The input:

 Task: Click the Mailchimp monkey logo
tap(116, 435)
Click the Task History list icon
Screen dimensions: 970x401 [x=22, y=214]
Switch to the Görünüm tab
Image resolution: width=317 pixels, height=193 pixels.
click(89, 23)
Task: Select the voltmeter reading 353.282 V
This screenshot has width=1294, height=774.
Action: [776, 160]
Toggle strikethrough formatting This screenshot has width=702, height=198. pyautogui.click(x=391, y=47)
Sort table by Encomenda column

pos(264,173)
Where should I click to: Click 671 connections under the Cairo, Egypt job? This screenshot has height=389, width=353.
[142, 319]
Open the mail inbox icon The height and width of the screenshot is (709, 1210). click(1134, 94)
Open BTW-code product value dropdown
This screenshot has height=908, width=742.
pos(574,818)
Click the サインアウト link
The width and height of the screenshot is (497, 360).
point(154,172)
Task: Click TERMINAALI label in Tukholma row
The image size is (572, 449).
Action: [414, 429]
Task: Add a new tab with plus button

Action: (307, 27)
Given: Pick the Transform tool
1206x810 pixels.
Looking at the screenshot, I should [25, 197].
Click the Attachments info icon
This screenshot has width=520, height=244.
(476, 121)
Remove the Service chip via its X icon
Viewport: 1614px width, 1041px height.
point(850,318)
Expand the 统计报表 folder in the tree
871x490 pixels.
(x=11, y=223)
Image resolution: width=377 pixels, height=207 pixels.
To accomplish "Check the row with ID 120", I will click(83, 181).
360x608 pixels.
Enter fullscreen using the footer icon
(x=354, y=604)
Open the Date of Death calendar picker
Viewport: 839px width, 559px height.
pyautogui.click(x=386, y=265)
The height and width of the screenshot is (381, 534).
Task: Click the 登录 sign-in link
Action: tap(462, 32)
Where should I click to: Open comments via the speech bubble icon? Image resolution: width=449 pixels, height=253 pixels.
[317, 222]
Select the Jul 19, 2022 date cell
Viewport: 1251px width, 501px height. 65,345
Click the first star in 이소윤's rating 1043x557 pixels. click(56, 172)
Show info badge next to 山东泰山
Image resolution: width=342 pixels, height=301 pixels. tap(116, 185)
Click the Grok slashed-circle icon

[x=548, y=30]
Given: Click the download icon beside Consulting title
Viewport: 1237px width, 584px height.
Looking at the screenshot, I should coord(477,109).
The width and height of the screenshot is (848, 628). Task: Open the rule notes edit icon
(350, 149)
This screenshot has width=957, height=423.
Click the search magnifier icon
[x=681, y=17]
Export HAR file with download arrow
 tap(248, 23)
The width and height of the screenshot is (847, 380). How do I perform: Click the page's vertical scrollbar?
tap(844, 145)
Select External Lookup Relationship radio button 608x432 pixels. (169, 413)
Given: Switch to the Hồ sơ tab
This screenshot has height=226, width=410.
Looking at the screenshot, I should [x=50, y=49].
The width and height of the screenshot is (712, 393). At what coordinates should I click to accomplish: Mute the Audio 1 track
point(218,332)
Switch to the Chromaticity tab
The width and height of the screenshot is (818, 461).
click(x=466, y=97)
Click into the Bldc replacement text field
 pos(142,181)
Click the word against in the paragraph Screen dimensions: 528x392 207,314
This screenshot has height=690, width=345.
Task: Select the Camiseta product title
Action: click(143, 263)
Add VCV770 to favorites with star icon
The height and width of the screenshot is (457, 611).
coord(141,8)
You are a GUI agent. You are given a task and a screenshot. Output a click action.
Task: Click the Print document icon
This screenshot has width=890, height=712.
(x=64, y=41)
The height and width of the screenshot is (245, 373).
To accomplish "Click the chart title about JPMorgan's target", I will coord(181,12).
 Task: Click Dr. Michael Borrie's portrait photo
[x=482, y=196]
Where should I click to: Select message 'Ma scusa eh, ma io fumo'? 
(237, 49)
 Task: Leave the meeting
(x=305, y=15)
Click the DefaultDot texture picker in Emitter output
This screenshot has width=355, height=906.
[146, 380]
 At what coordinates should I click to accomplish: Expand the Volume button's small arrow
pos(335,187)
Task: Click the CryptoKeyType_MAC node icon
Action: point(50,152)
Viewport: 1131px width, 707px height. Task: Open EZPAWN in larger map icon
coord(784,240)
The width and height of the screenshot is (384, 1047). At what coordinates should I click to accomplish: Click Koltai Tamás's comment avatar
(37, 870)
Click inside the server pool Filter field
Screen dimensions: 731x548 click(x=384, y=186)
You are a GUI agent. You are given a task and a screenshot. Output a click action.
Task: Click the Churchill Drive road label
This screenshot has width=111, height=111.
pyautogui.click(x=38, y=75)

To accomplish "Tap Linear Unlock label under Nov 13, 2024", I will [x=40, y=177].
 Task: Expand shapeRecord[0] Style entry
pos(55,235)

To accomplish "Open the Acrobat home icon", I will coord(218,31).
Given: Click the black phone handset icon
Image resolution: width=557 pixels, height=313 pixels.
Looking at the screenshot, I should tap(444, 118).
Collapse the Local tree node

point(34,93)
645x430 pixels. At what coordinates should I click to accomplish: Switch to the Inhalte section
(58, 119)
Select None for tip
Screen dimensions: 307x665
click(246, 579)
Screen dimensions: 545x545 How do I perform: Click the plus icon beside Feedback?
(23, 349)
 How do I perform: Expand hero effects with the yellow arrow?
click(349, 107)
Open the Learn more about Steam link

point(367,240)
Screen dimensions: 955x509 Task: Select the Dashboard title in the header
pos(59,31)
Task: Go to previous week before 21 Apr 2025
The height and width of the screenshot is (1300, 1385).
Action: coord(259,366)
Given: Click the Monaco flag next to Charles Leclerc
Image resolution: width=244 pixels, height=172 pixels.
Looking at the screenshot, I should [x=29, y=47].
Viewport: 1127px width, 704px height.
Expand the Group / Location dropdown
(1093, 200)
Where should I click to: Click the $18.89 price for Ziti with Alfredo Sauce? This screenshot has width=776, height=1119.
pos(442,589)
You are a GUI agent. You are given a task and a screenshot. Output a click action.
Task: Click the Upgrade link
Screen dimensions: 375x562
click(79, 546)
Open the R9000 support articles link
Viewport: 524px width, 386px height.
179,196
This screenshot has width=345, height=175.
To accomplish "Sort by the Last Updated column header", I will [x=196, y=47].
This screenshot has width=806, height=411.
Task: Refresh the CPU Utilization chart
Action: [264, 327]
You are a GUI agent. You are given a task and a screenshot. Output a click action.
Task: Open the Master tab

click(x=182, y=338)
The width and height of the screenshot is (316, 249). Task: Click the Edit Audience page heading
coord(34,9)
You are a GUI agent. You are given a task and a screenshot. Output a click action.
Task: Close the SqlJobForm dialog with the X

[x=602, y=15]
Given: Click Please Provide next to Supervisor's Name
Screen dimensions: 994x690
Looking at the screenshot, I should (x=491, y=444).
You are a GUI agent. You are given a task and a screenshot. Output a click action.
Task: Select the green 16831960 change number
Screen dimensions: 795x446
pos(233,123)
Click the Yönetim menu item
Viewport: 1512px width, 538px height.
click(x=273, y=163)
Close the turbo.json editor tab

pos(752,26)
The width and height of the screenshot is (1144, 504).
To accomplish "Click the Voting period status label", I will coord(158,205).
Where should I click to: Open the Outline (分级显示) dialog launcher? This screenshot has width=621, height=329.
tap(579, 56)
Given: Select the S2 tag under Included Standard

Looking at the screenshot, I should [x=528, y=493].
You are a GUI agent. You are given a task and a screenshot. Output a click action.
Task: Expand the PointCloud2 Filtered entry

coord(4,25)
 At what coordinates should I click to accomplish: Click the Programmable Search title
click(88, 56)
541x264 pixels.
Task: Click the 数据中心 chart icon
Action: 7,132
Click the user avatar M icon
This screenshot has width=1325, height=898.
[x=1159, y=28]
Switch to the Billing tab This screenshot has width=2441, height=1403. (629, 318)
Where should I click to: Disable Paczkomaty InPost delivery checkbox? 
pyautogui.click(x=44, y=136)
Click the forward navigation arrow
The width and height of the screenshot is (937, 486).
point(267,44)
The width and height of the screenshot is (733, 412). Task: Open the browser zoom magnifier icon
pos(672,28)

Task directions: Extract exactly the leading lines of the data, stopping at and including the line with "Task: Click TERMINAALI label in Tukholma row".

Answer to this task:
 Task: Click the Mailchimp monkey logo
tap(116, 435)
Click the Task History list icon
Screen dimensions: 970x401 [x=22, y=214]
Switch to the Görünüm tab
Image resolution: width=317 pixels, height=193 pixels.
click(89, 23)
Task: Select the voltmeter reading 353.282 V
This screenshot has width=1294, height=774.
Action: [776, 160]
Toggle strikethrough formatting This screenshot has width=702, height=198. pyautogui.click(x=391, y=47)
Sort table by Encomenda column

pos(264,173)
Where should I click to: Click 671 connections under the Cairo, Egypt job? This screenshot has height=389, width=353.
[142, 319]
Open the mail inbox icon The height and width of the screenshot is (709, 1210). click(1134, 94)
Open BTW-code product value dropdown
This screenshot has height=908, width=742.
pos(574,818)
Click the サインアウト link
The width and height of the screenshot is (497, 360).
point(154,172)
Task: Click TERMINAALI label in Tukholma row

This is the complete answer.